The plenary session of the First Chamber of the Supreme Court has decided that the bank must pay the legal interest to the consumer after the cancellation of the clause of expenses of a mortgage loan contract from the date on which the consumer made the payments, and not only from the date of the extrajudicial claim.
The court of first instance declared the nullity of said clause and condemned the bank to pay the user various amounts for appraisal and management expenses, plus their legal interests from the date on which the consumer made such payments. The Provincial Court, however, considered that the legal interests to be paid by the bank would be accrued from the date of the extrajudicial claim.
The Supreme Court had not yet discussed how interest accrued should be calculated for the amounts that the bank must pay the borrower after the cancellation of the mortgage loan expense clause.
According to the ruling, the House has considered the appeal filed by the consumer, considering that interest accrues from the date on which he paid the expenses in question. "The consequence of the abuse of the expense clause is (…) to act as if the clause had never been included in the contract, each of the costs discussed having to face the part corresponding to it, according to our legal order, "the text indicates.

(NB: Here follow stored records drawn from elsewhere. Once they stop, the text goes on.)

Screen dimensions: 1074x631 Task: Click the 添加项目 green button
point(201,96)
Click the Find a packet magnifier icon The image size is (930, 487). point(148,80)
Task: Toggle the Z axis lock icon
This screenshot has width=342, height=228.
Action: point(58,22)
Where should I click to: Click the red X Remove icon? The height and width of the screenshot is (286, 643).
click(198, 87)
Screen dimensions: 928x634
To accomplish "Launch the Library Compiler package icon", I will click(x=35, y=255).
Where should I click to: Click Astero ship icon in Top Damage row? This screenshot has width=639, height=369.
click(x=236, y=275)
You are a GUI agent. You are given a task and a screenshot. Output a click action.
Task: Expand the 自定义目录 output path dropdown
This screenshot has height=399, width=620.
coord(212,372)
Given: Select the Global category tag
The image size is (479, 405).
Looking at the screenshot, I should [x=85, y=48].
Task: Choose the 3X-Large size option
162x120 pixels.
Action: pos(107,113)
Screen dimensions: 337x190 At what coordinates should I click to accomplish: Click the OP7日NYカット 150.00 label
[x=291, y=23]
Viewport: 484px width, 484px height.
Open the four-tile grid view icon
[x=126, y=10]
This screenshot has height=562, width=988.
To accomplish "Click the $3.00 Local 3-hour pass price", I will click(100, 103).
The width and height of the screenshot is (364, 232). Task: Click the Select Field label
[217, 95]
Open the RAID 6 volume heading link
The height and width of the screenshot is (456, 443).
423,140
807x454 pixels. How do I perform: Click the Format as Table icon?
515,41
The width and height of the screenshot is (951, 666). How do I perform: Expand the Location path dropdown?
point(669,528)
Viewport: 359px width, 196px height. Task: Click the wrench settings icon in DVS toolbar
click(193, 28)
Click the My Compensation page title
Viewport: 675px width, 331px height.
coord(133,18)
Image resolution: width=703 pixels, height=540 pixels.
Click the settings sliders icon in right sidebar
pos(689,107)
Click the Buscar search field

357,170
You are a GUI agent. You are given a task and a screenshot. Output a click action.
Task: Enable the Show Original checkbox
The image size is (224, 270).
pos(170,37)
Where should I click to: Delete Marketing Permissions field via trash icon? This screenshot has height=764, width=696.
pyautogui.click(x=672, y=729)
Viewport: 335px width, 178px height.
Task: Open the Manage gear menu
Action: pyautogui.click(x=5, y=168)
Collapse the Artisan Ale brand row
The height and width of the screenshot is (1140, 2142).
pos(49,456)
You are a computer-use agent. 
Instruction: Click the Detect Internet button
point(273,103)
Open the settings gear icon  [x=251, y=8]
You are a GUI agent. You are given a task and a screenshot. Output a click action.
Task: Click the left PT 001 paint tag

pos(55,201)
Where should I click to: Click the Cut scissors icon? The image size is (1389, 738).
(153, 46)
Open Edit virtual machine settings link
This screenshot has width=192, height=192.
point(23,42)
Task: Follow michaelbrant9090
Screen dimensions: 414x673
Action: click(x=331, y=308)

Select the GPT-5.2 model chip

Therefore, the Supreme Court has ruled that the creditor should be imposed the payment to the consumer of the amounts that would have corresponded to pay had the abusive provision not existed, since otherwise the bank would "have profited unduly" by saving costs that legally would have corresponded to him to assume and that, by means of the abusive clause, displaced to the consumer.
Likewise, it considers that it has analogical similarities with the payment of the undue, in that the consumer made an improper payment and the lender entity, even if it had not received said payment directly, would have benefited from it when the consumer assumed it and had saved it. entity.